Investigators of couples interventions are still hiding from the likelihood that these trials are recruiting patients who are insufficiently distressed to demonstrate that interventions are effective. The implications are more challenging for couples than for individual interventions. The prevalent expectation that couples interventions can improve both patient and spouse distress levels may be unrealistic. There is a reliable phenomenon that gender predicts distress levels in couples with cancer better than knowing whether someone in a couple with cancer is the patient or the spouse. Husbands of breast cancer patients on average are not more distressed than married men whose partner is not a cancer patient. Similarly, wives of prostate patients tend to be more distressed than the men themselves, who have low levels of psychological distress. Couples in which both partners have clinically significant levels of distress are in a small minority, in part because of men not reaching clinically significant levels of distress, regardless whether they are the patients or the spouses.
Reform is possible. While it would take a while to implement preregistration of trials, steps could be taken immediately to bring claims in abstracts in greater alignment with the results are actually reported. Furthermore, journals can cease to publish underpowered trials or at least insist upon acknowledgment of their limitations and that authors avoid of hype. They could make a greater effort to publish transparent reporting of null trials and stop punishing honesty. And they could insist that reviewers who evaluate meta analysis have some minimal level of competency.

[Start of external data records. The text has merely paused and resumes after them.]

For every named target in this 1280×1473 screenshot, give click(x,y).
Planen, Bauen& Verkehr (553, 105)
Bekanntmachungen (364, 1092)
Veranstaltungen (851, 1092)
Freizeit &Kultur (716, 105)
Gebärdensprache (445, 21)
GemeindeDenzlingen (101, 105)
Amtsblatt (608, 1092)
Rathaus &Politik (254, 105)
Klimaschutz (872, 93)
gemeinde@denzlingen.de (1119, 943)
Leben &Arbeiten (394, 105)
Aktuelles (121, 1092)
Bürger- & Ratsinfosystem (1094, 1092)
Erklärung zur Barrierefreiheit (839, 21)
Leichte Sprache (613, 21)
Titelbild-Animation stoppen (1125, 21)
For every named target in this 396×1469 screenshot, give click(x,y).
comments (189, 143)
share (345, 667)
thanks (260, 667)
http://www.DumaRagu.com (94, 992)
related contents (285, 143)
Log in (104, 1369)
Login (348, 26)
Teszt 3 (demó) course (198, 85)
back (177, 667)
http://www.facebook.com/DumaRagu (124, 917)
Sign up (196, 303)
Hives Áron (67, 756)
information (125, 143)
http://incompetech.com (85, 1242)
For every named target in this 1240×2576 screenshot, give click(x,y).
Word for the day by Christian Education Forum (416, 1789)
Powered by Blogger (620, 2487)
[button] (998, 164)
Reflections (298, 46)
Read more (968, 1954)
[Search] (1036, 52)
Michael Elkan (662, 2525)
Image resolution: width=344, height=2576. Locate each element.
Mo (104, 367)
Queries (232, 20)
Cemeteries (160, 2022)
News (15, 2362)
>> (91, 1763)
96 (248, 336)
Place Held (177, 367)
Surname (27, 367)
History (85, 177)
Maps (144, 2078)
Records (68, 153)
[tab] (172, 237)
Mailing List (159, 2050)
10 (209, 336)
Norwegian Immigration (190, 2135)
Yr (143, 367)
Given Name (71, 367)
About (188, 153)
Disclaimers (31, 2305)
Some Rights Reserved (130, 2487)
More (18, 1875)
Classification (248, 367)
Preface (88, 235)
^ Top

In future blogs I will give more attention to sandbagging, which is jsut one of a number of significant risk to relying exclusively peer review and expecting a fair and accurate evaluation of the evidence in the published literature. Sandbagging helps explain John Ioannidis’ observation that consistency of published findings is often only an index of the popularity of particular point of view, not the strength of evidence.
Sandbagged manuscripts were once buried and forgotten. Fortunately, there are now blogs like this one in which we can present our criticisms of the literature, expose sandbagging reviewers and alert readers to the editorial decisions that keep criticism suppressed. Blogging will have to suffice until journals provide the support for the post-publication commentary needed to correct for the inevitable failings of peer review.